Exercise goal - Filter the entries, keeping every line with the string "target".

Stored items
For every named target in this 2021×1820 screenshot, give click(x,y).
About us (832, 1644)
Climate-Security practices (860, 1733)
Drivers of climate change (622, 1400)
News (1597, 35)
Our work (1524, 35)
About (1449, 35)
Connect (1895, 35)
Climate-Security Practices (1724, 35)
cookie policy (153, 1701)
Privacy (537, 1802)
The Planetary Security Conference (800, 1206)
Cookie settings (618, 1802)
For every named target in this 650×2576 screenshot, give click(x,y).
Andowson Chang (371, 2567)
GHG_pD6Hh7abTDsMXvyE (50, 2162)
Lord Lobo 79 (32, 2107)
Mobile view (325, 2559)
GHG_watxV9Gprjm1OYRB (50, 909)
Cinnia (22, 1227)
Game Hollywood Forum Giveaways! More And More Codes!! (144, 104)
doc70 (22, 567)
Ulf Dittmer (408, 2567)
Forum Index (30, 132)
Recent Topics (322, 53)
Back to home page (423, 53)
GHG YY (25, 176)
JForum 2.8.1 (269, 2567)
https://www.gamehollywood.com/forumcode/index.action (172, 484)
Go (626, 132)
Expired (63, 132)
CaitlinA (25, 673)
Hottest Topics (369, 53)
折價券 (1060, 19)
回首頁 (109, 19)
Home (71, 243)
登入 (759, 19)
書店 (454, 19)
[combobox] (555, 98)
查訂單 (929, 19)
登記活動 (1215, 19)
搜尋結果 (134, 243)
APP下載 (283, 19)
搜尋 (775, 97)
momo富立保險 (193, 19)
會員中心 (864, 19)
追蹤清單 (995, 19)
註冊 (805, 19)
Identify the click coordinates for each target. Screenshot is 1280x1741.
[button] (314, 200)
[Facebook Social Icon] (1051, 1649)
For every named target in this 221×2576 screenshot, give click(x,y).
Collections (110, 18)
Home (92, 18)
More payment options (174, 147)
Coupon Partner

Expected answer -
For every named target in this 2021×1820 screenshot, give click(x,y).
For every named target in this 650×2576 screenshot, give click(x,y).
Identify the click coordinates for each target. Screenshot is 1280x1741.
For every named target in this 221×2576 screenshot, give click(x,y).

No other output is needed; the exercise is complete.